Quoted passage -
————
# Hi - Cheshire Coffee Newbie



## coffee_jon (Feb 9, 2016)

Hi,

Having spent many years searching for good coffee shops I have decided to start to understand more about coffee.

I have been using a Nespresso machine for years but think its time to step up now.

Looking forward to speaking with you all and reading your exciting posts.


----------



## GCGlasgow (Jul 27, 2014)

Plenty of info on here Jon, welcome


----------



## coffee_jon (Feb 9, 2016)

thanks already learning loads


----------



## aaroncornish (Nov 7, 2012)

Welcome to the forums Jon

Where abouts are you? A fair few good places in Manchester/Cheshire.

Velo Espresso and Market House Coffee in Altrincham are both very good.


----------



## ronsil (Mar 8, 2012)

Welcome to the Forum & don't forget to look in at Coffeefix in Gatley

Ron


----------



## jlarkin (Apr 26, 2015)

ronsil said:


> Welcome to the Forum & don't forget to look in at Coffeefix in Gatley
> 
> Ron


My brother is a big can of coffeefix and took me along when I was visiting! I second that suggestion


----------



## bongo (Apr 20, 2014)

Welcome, though I've no suggestions of where to go... I thought you only drank tea up north!?


----------



## 2bor2bru (Mar 7, 2016)

Welcome. I'm new as well. We have had espresso machines in the past, but are currently just using a stovetop and a filter coffee machine. Very happy with the results. Will most probably get a grinder and dual boiler later in the year.


----------
————
Aim A -
Name each distinct user who posted in the forum thread above, listing each name only once.
Aim B -
From the forum thread above, extract the text from "## aaroncornish (Nov" up to and including "both very good.".

Data extract -
————
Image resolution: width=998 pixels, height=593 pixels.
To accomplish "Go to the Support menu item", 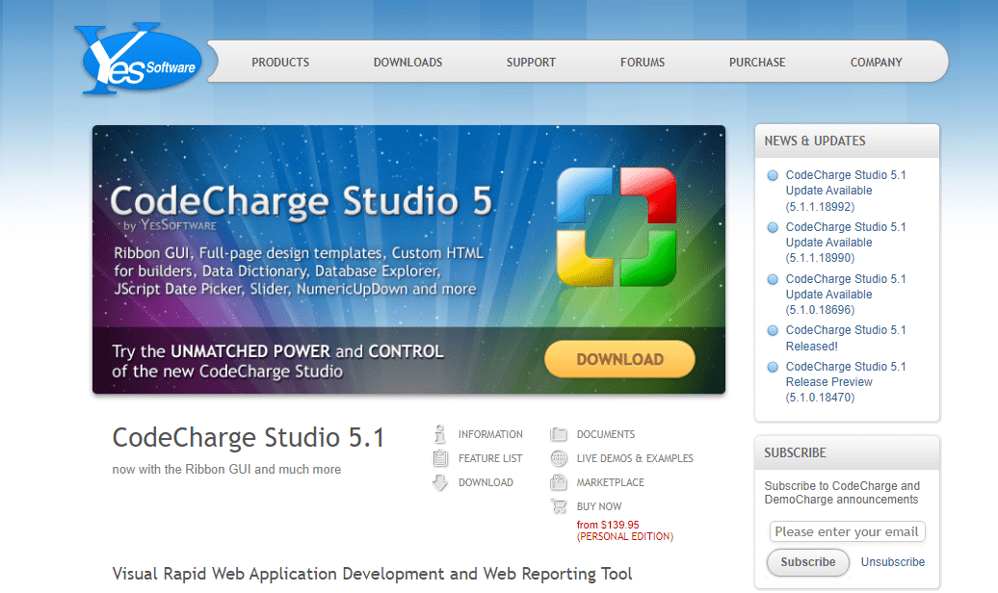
————
Result A -
coffee_jon
GCGlasgow
aaroncornish
ronsil
jlarkin
bongo
2bor2bru

Result B -
## aaroncornish (Nov 7, 2012)

Welcome to the forums Jon

Where abouts are you? A fair few good places in Manchester/Cheshire.

Velo Espresso and Market House Coffee in Altrincham are both very good.